Data listing
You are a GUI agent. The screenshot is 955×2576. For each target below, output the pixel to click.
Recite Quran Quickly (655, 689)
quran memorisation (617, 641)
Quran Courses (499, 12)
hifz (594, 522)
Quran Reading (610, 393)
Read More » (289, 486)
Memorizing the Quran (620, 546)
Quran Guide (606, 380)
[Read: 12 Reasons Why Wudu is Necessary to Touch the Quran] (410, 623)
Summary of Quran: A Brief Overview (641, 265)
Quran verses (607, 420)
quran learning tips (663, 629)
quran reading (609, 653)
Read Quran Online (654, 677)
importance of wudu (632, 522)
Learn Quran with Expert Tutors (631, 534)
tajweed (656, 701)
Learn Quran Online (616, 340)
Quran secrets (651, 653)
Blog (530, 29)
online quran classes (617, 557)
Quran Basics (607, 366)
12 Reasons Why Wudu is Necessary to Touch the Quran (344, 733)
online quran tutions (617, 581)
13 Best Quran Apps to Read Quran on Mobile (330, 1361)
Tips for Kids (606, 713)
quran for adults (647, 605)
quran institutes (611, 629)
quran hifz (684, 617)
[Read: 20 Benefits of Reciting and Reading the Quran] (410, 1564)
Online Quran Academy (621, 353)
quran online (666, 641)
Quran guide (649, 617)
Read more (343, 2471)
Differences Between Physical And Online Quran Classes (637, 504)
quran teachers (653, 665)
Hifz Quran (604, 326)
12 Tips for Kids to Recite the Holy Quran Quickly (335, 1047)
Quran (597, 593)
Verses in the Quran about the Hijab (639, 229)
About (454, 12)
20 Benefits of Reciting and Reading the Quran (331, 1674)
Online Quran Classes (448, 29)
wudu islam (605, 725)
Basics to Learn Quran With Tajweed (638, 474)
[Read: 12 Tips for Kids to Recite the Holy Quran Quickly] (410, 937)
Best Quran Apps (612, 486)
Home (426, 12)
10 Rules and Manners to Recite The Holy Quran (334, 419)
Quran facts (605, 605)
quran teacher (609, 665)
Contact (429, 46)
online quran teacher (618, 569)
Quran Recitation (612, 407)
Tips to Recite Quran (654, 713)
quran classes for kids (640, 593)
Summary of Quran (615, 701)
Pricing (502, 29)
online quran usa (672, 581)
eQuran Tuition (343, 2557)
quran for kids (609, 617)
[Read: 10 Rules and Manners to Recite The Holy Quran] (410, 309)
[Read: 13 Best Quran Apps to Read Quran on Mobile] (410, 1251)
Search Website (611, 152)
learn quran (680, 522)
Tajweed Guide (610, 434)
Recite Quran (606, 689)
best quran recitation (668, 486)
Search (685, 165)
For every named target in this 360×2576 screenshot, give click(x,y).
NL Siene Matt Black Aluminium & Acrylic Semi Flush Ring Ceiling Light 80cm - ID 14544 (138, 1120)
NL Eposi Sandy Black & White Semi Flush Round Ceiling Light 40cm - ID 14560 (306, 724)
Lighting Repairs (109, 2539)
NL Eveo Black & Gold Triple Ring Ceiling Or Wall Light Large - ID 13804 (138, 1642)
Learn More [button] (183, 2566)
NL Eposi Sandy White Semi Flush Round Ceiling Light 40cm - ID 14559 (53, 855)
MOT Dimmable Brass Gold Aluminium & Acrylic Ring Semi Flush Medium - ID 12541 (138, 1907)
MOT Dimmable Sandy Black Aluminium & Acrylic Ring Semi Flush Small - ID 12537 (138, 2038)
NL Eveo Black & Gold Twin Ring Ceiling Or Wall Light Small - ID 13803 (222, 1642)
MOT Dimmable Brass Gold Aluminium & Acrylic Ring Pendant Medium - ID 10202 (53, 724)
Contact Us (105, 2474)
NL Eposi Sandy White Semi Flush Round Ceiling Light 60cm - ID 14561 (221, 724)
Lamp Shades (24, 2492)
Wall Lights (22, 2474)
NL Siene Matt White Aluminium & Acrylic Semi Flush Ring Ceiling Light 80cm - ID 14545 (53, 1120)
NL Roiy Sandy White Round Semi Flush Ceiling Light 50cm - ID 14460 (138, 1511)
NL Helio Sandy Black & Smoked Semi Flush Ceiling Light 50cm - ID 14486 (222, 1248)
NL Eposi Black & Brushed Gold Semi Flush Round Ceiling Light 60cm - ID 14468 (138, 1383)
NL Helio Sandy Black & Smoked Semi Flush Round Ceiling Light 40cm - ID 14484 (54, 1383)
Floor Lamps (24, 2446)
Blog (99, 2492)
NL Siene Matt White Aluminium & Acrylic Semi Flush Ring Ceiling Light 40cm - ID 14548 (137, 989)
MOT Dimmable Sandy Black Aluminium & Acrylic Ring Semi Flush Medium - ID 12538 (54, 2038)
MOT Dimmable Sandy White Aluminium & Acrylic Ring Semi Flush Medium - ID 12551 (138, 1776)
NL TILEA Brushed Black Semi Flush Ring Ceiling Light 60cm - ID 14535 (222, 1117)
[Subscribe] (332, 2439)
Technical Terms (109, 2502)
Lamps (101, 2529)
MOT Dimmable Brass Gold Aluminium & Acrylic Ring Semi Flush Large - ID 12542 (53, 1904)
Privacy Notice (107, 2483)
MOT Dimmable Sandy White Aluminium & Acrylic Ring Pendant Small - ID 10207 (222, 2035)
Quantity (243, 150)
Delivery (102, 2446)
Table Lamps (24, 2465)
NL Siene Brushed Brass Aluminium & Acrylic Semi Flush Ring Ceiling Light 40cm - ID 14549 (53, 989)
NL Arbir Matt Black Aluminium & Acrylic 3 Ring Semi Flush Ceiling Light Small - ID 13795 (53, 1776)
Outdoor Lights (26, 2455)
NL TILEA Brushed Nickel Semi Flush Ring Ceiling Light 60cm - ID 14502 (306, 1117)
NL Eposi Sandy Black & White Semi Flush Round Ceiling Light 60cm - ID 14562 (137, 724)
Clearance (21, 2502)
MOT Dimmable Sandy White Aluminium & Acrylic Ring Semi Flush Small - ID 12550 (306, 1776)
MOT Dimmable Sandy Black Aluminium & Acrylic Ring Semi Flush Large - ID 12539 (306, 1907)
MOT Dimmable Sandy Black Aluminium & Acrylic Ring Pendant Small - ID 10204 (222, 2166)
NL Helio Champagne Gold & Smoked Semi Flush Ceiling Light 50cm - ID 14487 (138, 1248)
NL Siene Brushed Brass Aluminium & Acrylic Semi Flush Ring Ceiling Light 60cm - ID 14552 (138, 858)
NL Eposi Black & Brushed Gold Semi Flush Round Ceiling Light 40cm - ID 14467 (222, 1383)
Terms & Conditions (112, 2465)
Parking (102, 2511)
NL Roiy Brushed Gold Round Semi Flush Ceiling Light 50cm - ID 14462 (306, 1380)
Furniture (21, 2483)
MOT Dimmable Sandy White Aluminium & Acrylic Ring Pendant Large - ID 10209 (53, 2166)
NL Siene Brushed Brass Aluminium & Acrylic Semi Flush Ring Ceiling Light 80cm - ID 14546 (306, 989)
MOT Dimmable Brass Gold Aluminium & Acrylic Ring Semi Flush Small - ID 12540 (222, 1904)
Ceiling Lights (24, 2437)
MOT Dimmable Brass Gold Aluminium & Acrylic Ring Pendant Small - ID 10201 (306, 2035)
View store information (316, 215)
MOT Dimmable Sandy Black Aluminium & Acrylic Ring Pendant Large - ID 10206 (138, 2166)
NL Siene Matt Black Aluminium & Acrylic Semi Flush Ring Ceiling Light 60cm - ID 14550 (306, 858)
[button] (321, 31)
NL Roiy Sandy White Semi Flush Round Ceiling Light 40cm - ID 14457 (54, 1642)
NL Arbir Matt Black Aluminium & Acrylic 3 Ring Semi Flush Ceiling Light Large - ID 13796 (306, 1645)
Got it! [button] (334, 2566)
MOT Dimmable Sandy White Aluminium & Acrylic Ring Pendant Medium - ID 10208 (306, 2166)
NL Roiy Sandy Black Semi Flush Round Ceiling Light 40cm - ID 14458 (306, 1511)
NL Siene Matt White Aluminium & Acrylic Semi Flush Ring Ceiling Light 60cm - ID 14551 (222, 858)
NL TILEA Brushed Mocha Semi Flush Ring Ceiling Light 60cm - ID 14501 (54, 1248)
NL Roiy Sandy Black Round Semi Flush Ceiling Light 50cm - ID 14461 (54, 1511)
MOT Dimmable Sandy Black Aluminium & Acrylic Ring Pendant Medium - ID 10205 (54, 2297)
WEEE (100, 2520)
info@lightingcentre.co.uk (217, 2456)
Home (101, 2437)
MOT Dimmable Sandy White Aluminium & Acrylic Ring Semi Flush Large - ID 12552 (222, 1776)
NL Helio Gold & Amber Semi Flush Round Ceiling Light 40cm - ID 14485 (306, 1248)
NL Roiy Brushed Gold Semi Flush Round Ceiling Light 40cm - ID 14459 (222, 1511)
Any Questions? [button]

Problem details
Out of the data above, transcribe exactly and only the lines starting with the line that has "quran memorisation (617, 641)" and going on through the line that has "tajweed (656, 701)", both included.

Task solution
quran memorisation (617, 641)
Quran Courses (499, 12)
hifz (594, 522)
Quran Reading (610, 393)
Read More » (289, 486)
Memorizing the Quran (620, 546)
Quran Guide (606, 380)
[Read: 12 Reasons Why Wudu is Necessary to Touch the Quran] (410, 623)
Summary of Quran: A Brief Overview (641, 265)
Quran verses (607, 420)
quran learning tips (663, 629)
quran reading (609, 653)
Read Quran Online (654, 677)
importance of wudu (632, 522)
Learn Quran with Expert Tutors (631, 534)
tajweed (656, 701)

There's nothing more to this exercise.